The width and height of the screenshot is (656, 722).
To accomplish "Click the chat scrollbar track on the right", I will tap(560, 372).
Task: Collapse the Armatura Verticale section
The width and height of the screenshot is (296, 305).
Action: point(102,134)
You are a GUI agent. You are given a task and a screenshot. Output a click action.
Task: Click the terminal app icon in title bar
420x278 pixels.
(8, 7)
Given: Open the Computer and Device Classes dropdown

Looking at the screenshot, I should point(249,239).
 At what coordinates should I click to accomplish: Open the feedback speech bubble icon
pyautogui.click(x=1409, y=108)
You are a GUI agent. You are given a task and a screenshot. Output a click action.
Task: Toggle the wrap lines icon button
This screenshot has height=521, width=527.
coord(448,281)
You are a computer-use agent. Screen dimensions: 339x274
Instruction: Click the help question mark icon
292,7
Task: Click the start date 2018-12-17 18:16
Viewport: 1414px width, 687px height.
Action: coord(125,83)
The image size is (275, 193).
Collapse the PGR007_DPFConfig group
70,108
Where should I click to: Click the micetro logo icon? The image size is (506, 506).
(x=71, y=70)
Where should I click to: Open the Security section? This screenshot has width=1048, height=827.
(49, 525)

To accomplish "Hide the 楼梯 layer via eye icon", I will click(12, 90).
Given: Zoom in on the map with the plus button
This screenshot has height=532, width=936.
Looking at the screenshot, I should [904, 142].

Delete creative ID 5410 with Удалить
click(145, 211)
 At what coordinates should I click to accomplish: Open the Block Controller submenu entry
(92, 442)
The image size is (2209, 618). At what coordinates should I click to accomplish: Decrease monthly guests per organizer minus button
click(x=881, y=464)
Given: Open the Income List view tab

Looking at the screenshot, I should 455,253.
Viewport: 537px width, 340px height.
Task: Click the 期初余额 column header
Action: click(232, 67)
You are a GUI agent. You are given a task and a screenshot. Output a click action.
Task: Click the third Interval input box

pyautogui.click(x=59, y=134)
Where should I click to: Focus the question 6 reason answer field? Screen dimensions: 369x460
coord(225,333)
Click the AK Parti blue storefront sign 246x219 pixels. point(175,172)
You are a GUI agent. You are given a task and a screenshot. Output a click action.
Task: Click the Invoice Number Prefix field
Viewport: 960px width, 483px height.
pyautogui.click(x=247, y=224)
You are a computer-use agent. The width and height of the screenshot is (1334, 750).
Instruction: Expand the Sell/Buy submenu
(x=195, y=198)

REQUIREMENT >> List each line of the entries that holds the string "will".

RESPONSE AREA >>
To accomplish "Click the chat scrollbar track on the right", I will tap(560, 372).
To accomplish "Hide the 楼梯 layer via eye icon", I will click(12, 90).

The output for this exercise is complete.